After all, the privacy of our mind may be the only privacy we have left.

The EU Council has now passed a 4th term without passing its controversial message-scanning proposal. The just-concluded Belgian Presidency failed to broker a deal that would push forward this regulation, which has now been debated in the EU for more than two years.

For all those who have reached out to sign the “Don’t Scan Me” petition, thank you—your voice is being heard. News reports indicate the sponsors of this flawed proposal withdrew it because they couldn’t get a majority of member states to support it.

Now, it’s time to stop attempting to compromise encryption in the name of public safety. EFF has opposed this legislation from the start. Today, we’ve published a statement, along with EU civil society groups, explaining why this flawed proposal should be withdrawn.

The scanning proposal would create “detection orders” that allow for messages, files, and photos from hundreds of millions of users around the world to be compared to government databases of child abuse images. At some points during the debate, EU officials even suggested using AI to scan text conversations and predict who would engage in child abuse. That’s one of the reasons why some opponents have labeled the proposal “chat control.”

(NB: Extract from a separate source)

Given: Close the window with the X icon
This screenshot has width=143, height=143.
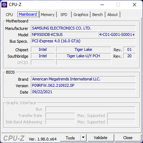Looking at the screenshot, I should click(x=134, y=5).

There’s scant public support for government file-scanning systems that break encryption. Nor is there support in EU law. People who need secure communications the most—lawyers, journalists, human rights workers, political dissidents, and oppressed minorities—will be the most affected by such invasive systems. Another group harmed would be those whom the EU’s proposal claims to be helping—abused and at-risk children, who need to securely communicate with trusted adults in order to seek help.

The right to have a private conversation, online or offline, is a bedrock human rights principle. When surveillance is used as an investigation technique, it must be targeted and coupled with strong judicial oversight. In the coming EU council presidency, which will be led by Hungary, leaders should drop this flawed message-scanning proposal and focus on law enforcement strategies that respect peoples’ privacy and security.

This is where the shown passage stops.